Peas are prodigious, and the more you pick, the more you get. You’ll walk outside and have a meal every damn day. Their flexibility is astounding. Eat them early as whole peapods or wait for them to fatten up, then use your fingers to pull them apart to reveal three to eight perfectly round peas inside. If that’s too much trouble for you, squeeze to explode the pod right into your mouth. (I don’t care if that is what she said, I stand by it!) If they’re shelling peas, you can simply wait for them to dry on the vine and save them for the winter. Pea shoots themselves are a treasured part of the hot pot experience and are delicious stir fried. And if you take a shoot off the vine, the peas do not care. They will simply Dozer some new shoots for you, Fraggle Rock style.

As for their sexiness? I say we’re all missing the boat. Peas — which, for the record, have never been the source of heartburn (I’m look at you, tomato) — send out tendrils that grasp around them for anything to cling to, and said tendrils are also edible (many restaurants use them for a gloss up). They can grow to 10 feet, giving you a perfect spot of shade in the garden. I grow them on arches, so the peas hang down.

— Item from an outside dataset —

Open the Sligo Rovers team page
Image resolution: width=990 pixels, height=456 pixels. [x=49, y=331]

 peas, pea tendrils, pea flowers and the pods make this green goddess risotto supes fancy (Image: Amanda Blum)
peas, pea tendrils, pea flowers and the pods make this green goddess risotto supes fancy (Image: Amanda Blum)

Are you convinced yet? Grab a pot, a planter, or even a shallow trough and get some peas in the ground. Buy some seeds, throw them in a jar with some lukewarm water for 2-3 days and then plant them and be on your way to a successful harvest.

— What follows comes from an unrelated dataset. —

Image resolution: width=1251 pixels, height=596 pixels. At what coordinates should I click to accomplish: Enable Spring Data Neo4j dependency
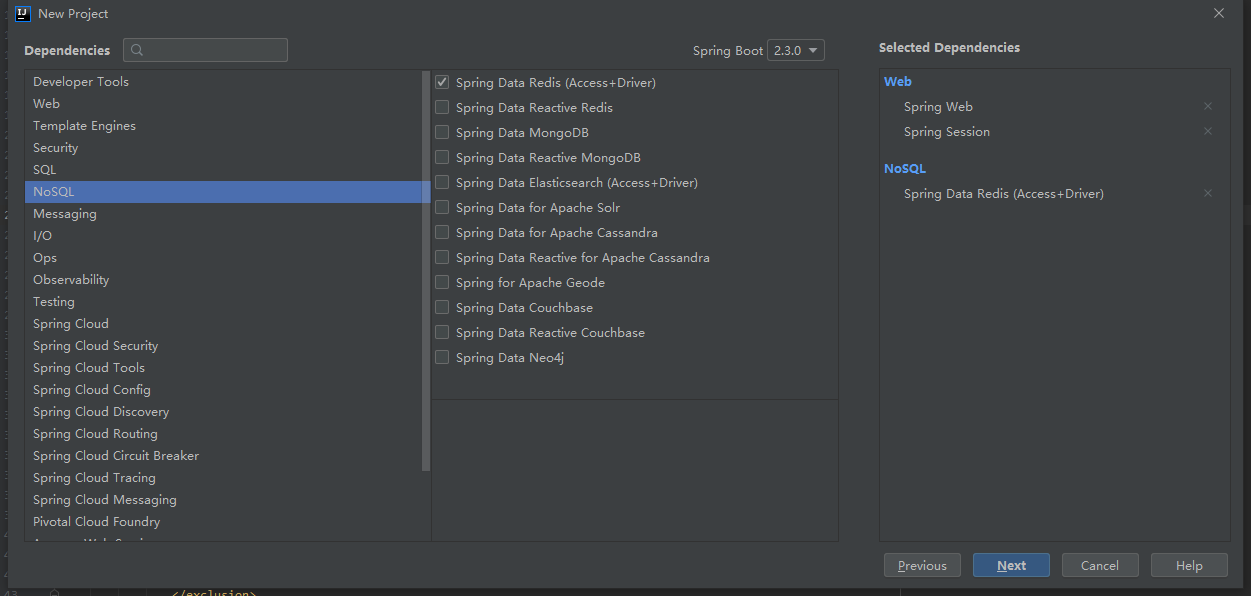[441, 357]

When deciding which kind of peas to grow, pay attention to the descriptions on seed packages, which will give you information on yield and how tall the plants will grow. While I generally recommend finding a local seed company where you live, pea seeds are safe to buy at the grocery store, or anywhere you find seeds. (Here’s a great chart from Johnny’s Seeds, a national seed house, that shows the differences between their peas.)

Snap peas

Snaps are probably what you picture when you think of peas–a thick pod encasing round, plump green bois. They’re called “snap peas” because they are delightfully crisp and, when broken, make a snapping sound. (I could be making that up.) Young pods are delightfully edible; fully grown pods are technically edible too, they just tend to be a bit tougher. Save the tougher pods and make pea vinegar by throwing them in a jar and covering with white vinegar and some sugar.

Image: Amanda Blum
Image: Amanda Blum

Snow peas

The flat pods (pea pods) that you’ve likely grown accustomed to in Asian cooking is a snow pea. These start out flat and small and grow longer, with a few smaller peas, spaced apart, in them. The pods generally remain edible the entire time.

Shelling peas

These are very much like snaps, but the pods are inedible, so they must be removed. While other pea vines can reach up to 10 feet depending on variety, shelling peas tend to be three feet or shorter. As keeping peas go, meaning you’ll dry them and keep them for winter, shelling peas are the ideal.

Sweet peas

Sweet peas are NOT edible. No part of them is edible. They’re highly toxic, but are, in fact, peas. People grow these toxic beauties because they have a gorgeous flower that smells amazing. The vines look similar to edible peas, but the flowers and pods are different enough that you (probably) won’t eat them by accident.

Purple peas

Many seed purveyors now offer purple vegetables, which seem very charming because who doesn’t want purple pea pods? It is a joke amongst gardeners that purple peas, while prodigious, have an aftertaste that makes them pretty terrible, but that each gardener must experience it themselves before going off them. I am often reminded of the year that literal pounds of purple peas could not be foisted on anyone, friend or foe, from my gorgeous 3.66 m pea tower. (Someone, and I’m not saying it was Claire Lower, but it was Claire Lower, actually threw one back at me.)

If you want to wade into growing your own food, stop fussing around with tomatoes. Put some pea seeds into the ground. Now is the time and peas are just the vegetable to start with. Even if you’re determined to use the space for tomatoes later, you’ve got plenty of time to get a round of peas off before then.